- **Given task A**:
Say whether each statement below agrees with the passage on the Clinton surpluses. Answer yes or no for each, and quote the passage's deciding words exactly. (i) The passage says the Office of Management and Budget puts the on-budget surplus for fiscal 2000 at $86.4B. (ii) The passage says Treasury figures show public debt going down by $559B. (iii) The passage quotes Thomas Sowell as saying that all spending bills originate in the Senate.
- **Given task B**:
Pull out the part of the passage on the Clinton surpluses from "Detail of OMB's" to "down, and significantly.", copying it word for word.
--- start of Text shown ---
Despite the hegemonic control they've enjoyed since January 2009, including a filibuster-proof majority from July of that year until the election of Scott Brown, Democrats continue to blame George W. Bush for everything, especially the budget deficit. And because the deficit has become such a huge issue, especially for the Tea Party, Democrats trot out the "Clinton surpluses" from 1998 through 2001.
But were there any surpluses? A glance at Treasury Department web pages shows a rise in the total debt for each of the four years in question. How can the debt go up if there's a surplus?
For total debt not to rise in a fiscal year, two conditions must be met. First, every penny of off-budget surplus, if any, must be used to retire public debt. Second, there can't be an on-budget deficit, even if the off-budget surplus can cover it. (See note below.)
Assuming both conditions obtain, the amount that total debt goes down would be equal to the amount of on-budget surplus used to retire public debt. At least that's how it should work. But there are certain discrepancies in federal records.
According to the Office of Management and Budget, there have only been two years in the last 50 in which the feds ran an on-budget surplus: 1999 and 2000. Those two fiscal years registered on-budget surpluses of $1.9B and $86.4B, respectively.
Detail of OMB's Table 1.1 (PDF version) for 1998-2001:
The OMB chart above is for the four years of supposed budget surpluses. If the feds had used all the surpluses to retire public debt, total debt would have gone down by $26B and public debt would have gone down by $559B. But Treasury says otherwise.
Daily History Search Application: last business day of the fiscal year (source):
According to Treasury, public debt went down by only $450B, a discrepancy of $109B. And the trust funds are larger than they should be, having a discrepancy of $311B. But the sum of these two discrepancies is $420B -- the exact amount the total debt is "off." Discrepancies aside, the public debt did in fact go down, and significantly.
Appearing on Meet the Press on September 19, former President Clinton said: "the debt was quadrupled in the 12 years before I became president and then we paid down the debt for four years, paid down $600 billion on the national debt, and then my budget was abandoned and they doubled the debt again."
The use of the passive voice in "was quadrupled" and in "was abandoned" is telling. ("Was quadrupled"? By whom?) Also troubling is the last clause: Who is this "they"?
What really rankles is "my budget." These two words are just insulting, for in America it is Congress that is responsible for the federal budget, not the President. As economist Thomas Sowell explains: "No president of the United States can create either a budget deficit or a budget surplus. All spending bills originate in the House of Representatives and all taxes are voted into law by Congress."
--- end of Text shown ---
--- start of Data rows ---
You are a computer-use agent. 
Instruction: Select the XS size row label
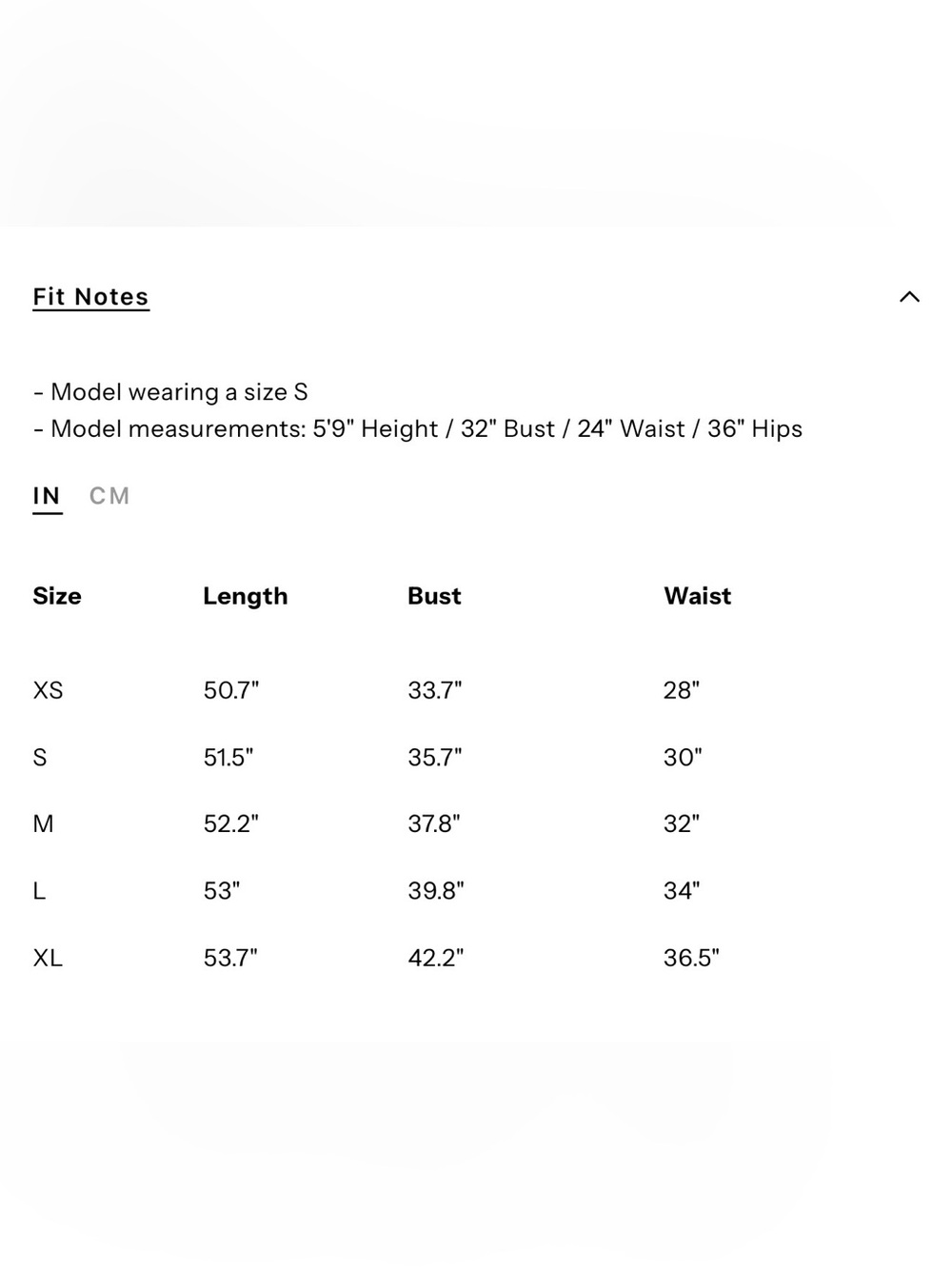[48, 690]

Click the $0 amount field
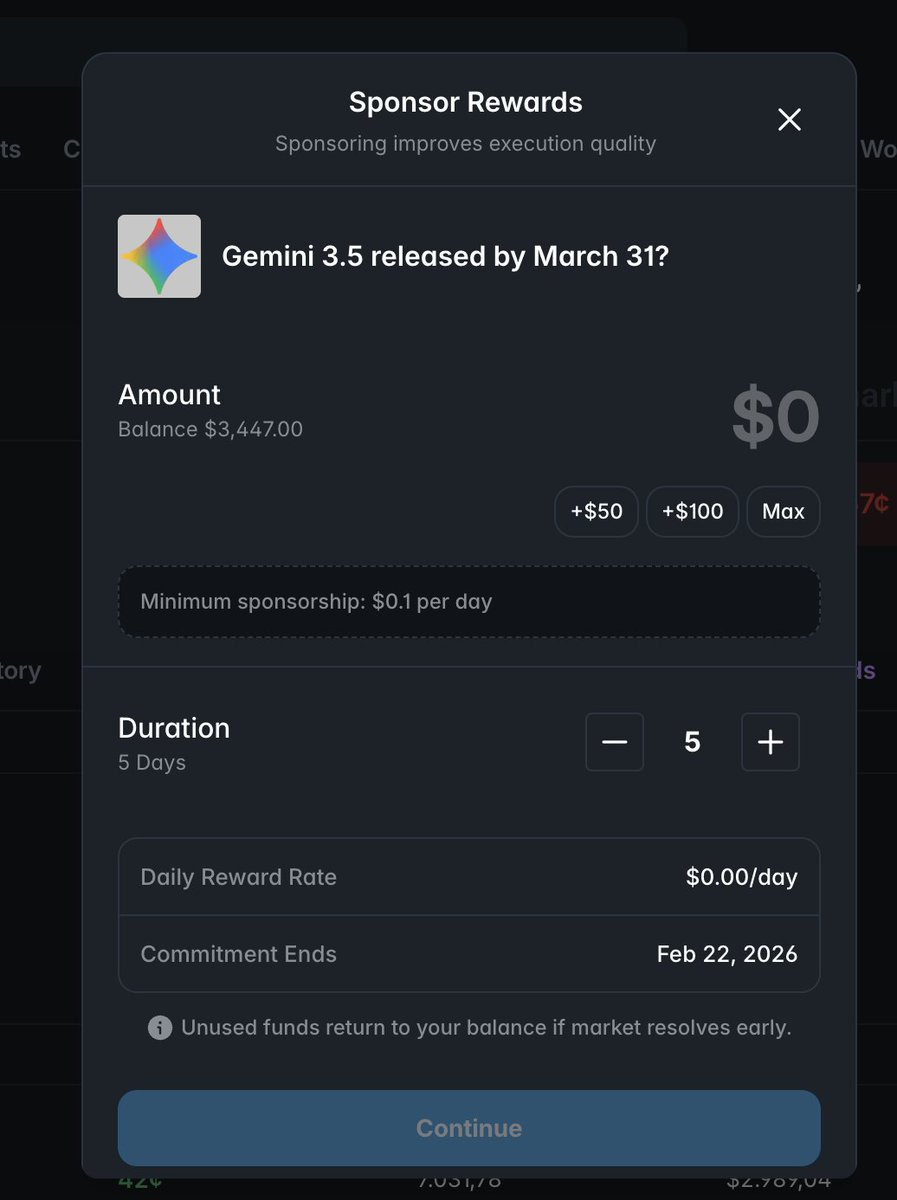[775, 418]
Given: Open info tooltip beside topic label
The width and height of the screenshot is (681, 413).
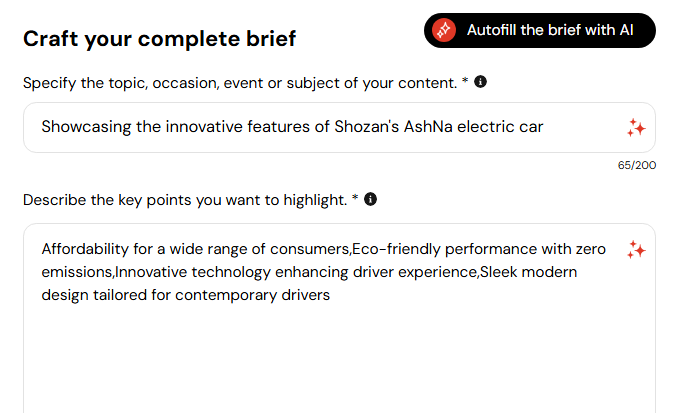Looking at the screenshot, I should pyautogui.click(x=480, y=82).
--- end of Data rows ---
--- start of Data rows ---
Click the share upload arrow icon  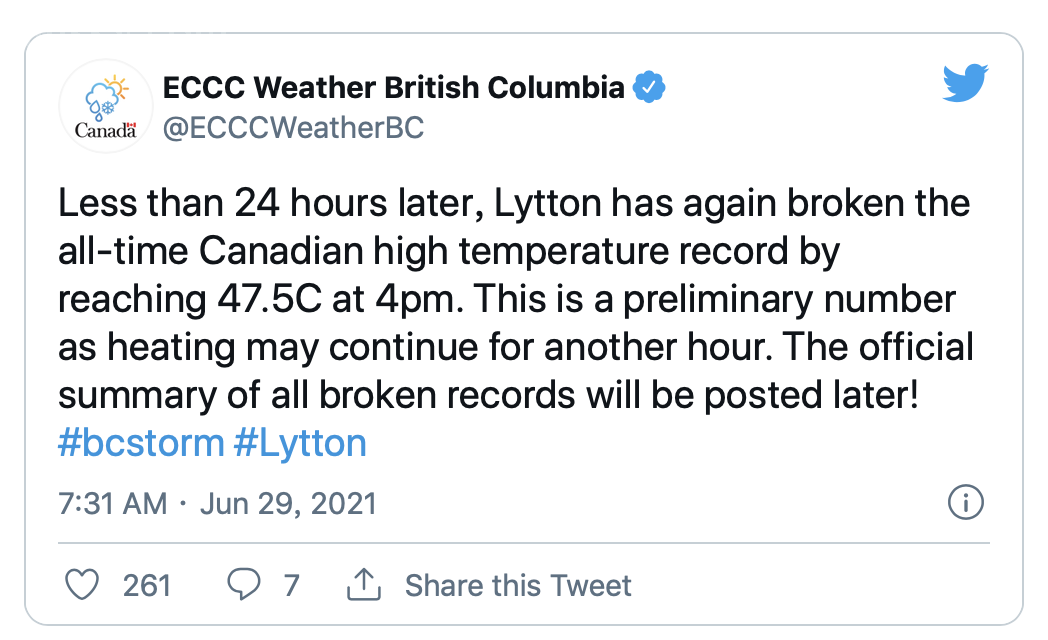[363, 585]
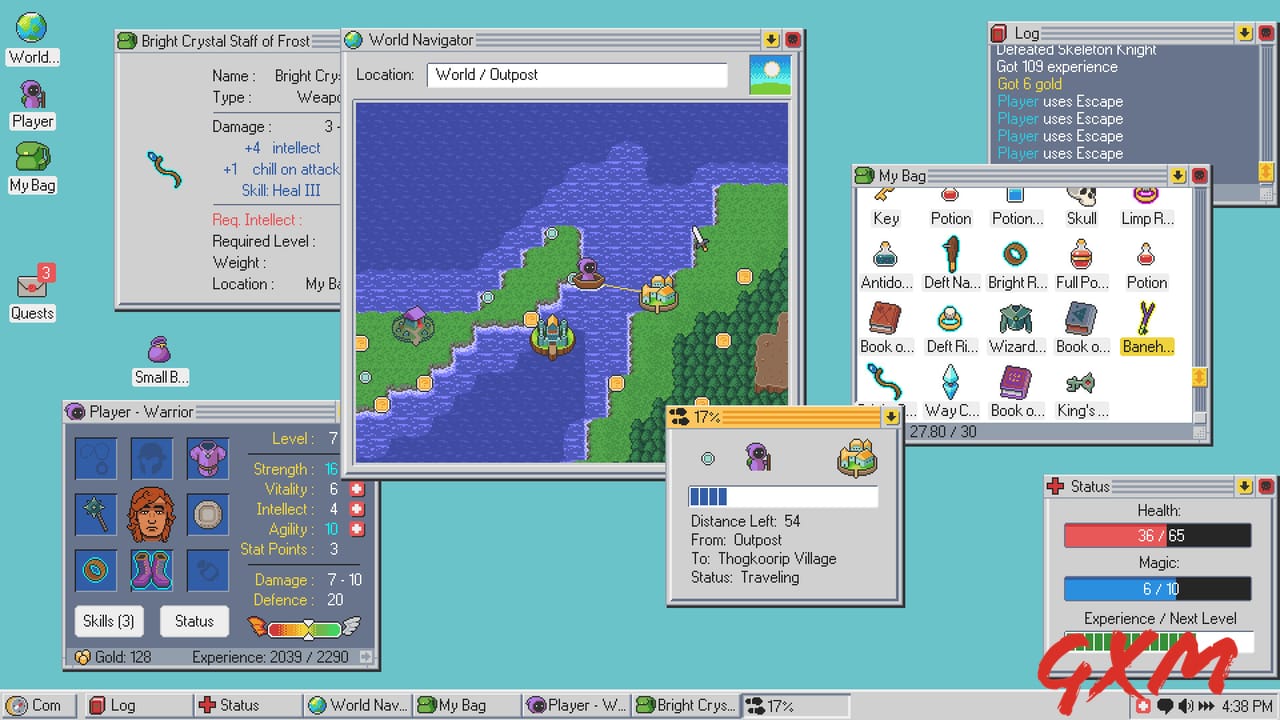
--- end of Data rows ---
- **Written reply A**:
(i) Yes: "Those two fiscal years registered on-budget surpluses of $1.9B and $86.4B, respectively."
(ii) No: "According to Treasury, public debt went down by only $450B, a discrepancy of $109B."
(iii) No: "All spending bills originate in the House of Representatives"

- **Written reply B**:
Detail of OMB's Table 1.1 (PDF version) for 1998-2001:
The OMB chart above is for the four years of supposed budget surpluses. If the feds had used all the surpluses to retire public debt, total debt would have gone down by $26B and public debt would have gone down by $559B. But Treasury says otherwise.
Daily History Search Application: last business day of the fiscal year (source):
According to Treasury, public debt went down by only $450B, a discrepancy of $109B. And the trust funds are larger than they should be, having a discrepancy of $311B. But the sum of these two discrepancies is $420B -- the exact amount the total debt is "off." Discrepancies aside, the public debt did in fact go down, and significantly.